◆ Excerpt ◆
Here is a recipe for some serious, melt in your mouth, make your mama proud meatballs.  

Extra-virgin olive oil
1 small onion, finely chopped
1 garlic clove, finely chopped
1 tablespoon flat-leaf parsley, finely chopped (try not to use curly parsley, it is not as flavorful as flat leaf)
4 slices of white bread, crusts removed and processed in the blender
½ cup milk
1 pound ground beef
½ pound ground pork or lamb
1 egg
¼ cup Parmigiano-Reggiano cheese, fresh is always best
Kosher salt
Freshly ground black pepper
2 jars good quality jarred sauce (you don’t have to use jarred, if you prefer, you can make it from scratch)

  • Heat a couple passes of olive oil in a skillet over medium heat. Add onion, garlic and parsley and cook approximately 5 minutes, or until vegetables are soft. Set pan aside to cool.
  • Place processed fresh bread crumbs in a bowl and pour milk over them and set aside. I realize this sounds a bit different, but think about the concept of adding dried breadcrumbs to something, it can’t help but suck all the moisture out of it, rather than ADD moisture…and you just had an “aha moment.” You’re welcome.
  • Combine beef, pork (or lamb), egg, Parmigiano-Reggiano cheese then season with salt and pepper. Squeeze the bread cubes to get rid of excess milk and add to the meat mixture along with the cooled onions. Combine all ingredients and shape into 15 meatballs (this is gauged by my hands, if you have smaller or larger hands, of course you will have more or less meatballs).
  • Add the meatballs to the sauce (uncooked) and simmer for approximately 40 minutes, until cooked through.
  • Serve however you would like. You can eat them alone, make a meatball sub or serve over nice thick homemade spaghetti, my personal favorite!!!

◆ Exercises ◆
1. List every ingredient in the meatball recipe that is to be finely chopped.
2. Please echo the meatball recipe from "Extra-virgin olive oil" to "as flat leaf)", word for word.
3. Write what comes next in the meatball recipe, picking up after its final line.

◆ Dataset content ◆
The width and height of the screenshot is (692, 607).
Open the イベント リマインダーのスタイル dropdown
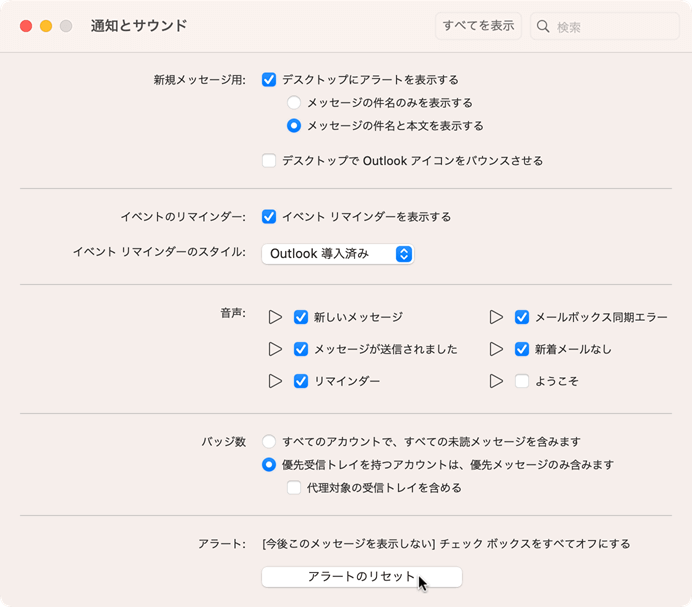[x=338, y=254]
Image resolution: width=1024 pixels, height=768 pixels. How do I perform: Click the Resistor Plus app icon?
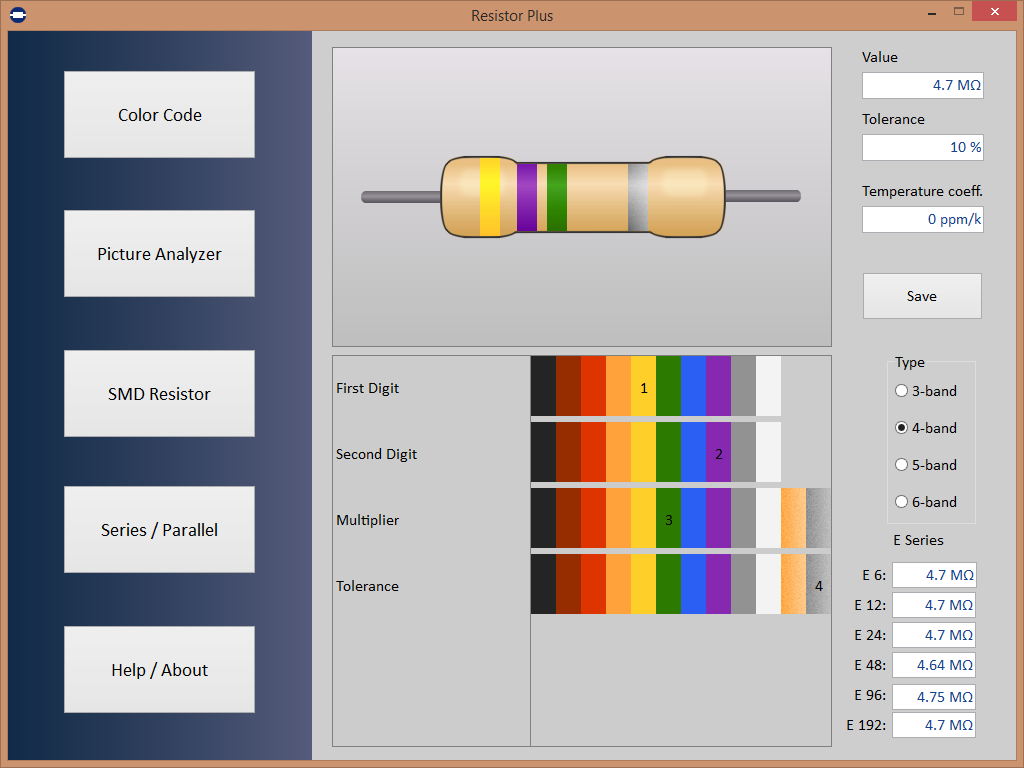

◆ Responses ◆
1.
- 1 small onion
- 1 garlic clove
- 1 tablespoon flat-leaf parsley

2.
Extra-virgin olive oil
1 small onion, finely chopped
1 garlic clove, finely chopped
1 tablespoon flat-leaf parsley, finely chopped (try not to use curly parsley, it is not as flavorful as flat leaf)

3.
Tasty Tidbit: Following the logic that everyone is Irish on St. Patricks Day, I think everyone who cooks Italian food while listening to old “blue eyes” cooks better. Well, it can’t hurt! Download some of these classic Frank Sinatra songs to accompany you in the kitchen for this meal:

Come Fly With Me
I Get a Kick Out of You
I’ve Got The World On a String
My Funny Valentine
From Here To Eternity
Young at Heart


Sunday, April 26, 2009

Never Judge a Book By Its Cover

Weeks 2 and 3 of my CSA from Fish Hawk Acres were chocked full of curious culinary delights. My boxes included items like golden, bull’s blood, and champagne ice beets, Asian greens, pea tendrils, white carrots, micro herbs, celery root, and a plethora of beautiful, tender, and flavorful lettuces. I even received dried black turtle beans, and a gorgeous focaccia from Jeff’s Breads that I used to make some tasty croutons.

I created all the recipes that Chef Hawkins included with my package, and while all of them were brilliant, I have decided to share with you the recipes that surprised me the most. Why surprising you say? Surprising because they turned out to be my favorite even though they were made from the UGLIEST produce I have ever laid my eyes upon; beets and the celery root. I’ve already shared my thoughts on beets, but have you ever seen a celery root?

Never in a million years would I have ever sought out this stumpy looking outcast but thanks to Chef Hawkins, I’m a believer! The next time you find yourself at a farmers market or grocery store and you stumble upon one of these guys, don’t hide your eyes and run away scared, grab it. It really is one of the most delightful roots with which you’ll ever cook.

Whole Roasted Beet Salad                     By Chef Dale Hawkins

2 medium red beets, peeled and halved
2 medium yellow beets, peeled and halved
3 tablespoons olive oil, divided
1 teaspoon salt
½ teaspoon ground black pepper
1 tablespoon finely chopped shallots
4 cups Asian greens, washed and spun
4 tablespoons chopped walnuts
4 tablespoons crumbed chevre’ goat cheese
Orange Vinaigrette (recipe to follow)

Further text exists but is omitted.